A corps of the 1st Rumanian army guarded the straits themselves. But what else was needed to prevent the Soviet side from reestablishing themselves in the Crimea by using naval invasions?
Ultimately any naval invasion would be isolated and could easily be repelled by units railed in on future turns unless
i) a port was captured and held for long enough until it repaired - only Sevastopol could be repaired quickly enough for this to even be a prospect.
ii) the naval invasion could lead to the defeat of the troops holding the straits by isolating them to reduce their effectiveness against cross-straits attacks
Our aim was to prevent this happening, but to do so with the minimum number of units so as not to divert them from the fighting on the main frontline. The team went through many versions of where combat units should be stationed in Crimea or where forts should be built. But after game playing all the possible scenarios we came to the surprising conclusion that nothing else was needed so long as the size 1 port of Temryuk in the Azov sea a few hexes from Kerch was bombed to give it a few points damage.
The picture below illustrates our Crimea defence plan. The red highlighted areas show the only hexes the Soviet team could launch an amphibious invasion on once Sevastopol was repaired and while Temryuk was too damaged to operate.
The nearest they could land to Sevastopol would be six hexes away - and that would be if they walked over mountains. As we will always have units garrisoning Nikolaev and other cities near by, generally combat units needing refit from the front, there will always be units we can rail in the same turn as any naval invasion to intercept them.
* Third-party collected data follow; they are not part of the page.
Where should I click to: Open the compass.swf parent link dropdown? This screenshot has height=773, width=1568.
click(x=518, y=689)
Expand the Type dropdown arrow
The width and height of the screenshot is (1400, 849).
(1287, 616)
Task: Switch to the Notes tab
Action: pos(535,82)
A turn later and many more units in an emergency could be railed in from other garrisons and the frontlines. Not only could a naval invasion not hold on to Sevastopol until it repaired, it would be intercepted before even getting there. The units isolated from any port would be easy for even allies to defeat.
However the Soviet team could counter this by a seperate naval invasion on the Azov sea coast to cut the rail line on a coastal hex, or 1 hex away from the coast by flipping control through a ZOC. This would only be possible if Temryuk remained a working port - and as a size one port only a small amount of damage would keep it from working. The remaining Soviet ports on the Azov sea of Eysk and Azov itself are too far away to allow an invasion east of Ak-Manay and the Kerch peninsula. So long as Temryuk was bombed to stop it working, no invasion further to the west was possible and units could always be railed in to the peninsula in time to defend Sevastopol.
Our remaining worry was that naval invasions could leave the units defending the Kerch straits isolated by cutting off the land route. It seemed also that a supply route to the port of Kerch through the Black Sea was blocked by the much bigger ports the Soviet side had on the Black sea coast nearby. Full credit needs to be given to timmyab for finding out that the port of Kerch in Axis hands would continue to be supplied from other Axis ports in the Azov sea. Not only did timmyab test this to show it was true, timmyab was the first to even suggest it was possible. Given that the Axis side will always have zero shipping capacity in the Azov sea, however much of the world it conquers, it is surprising that it can still trace supply over the sea.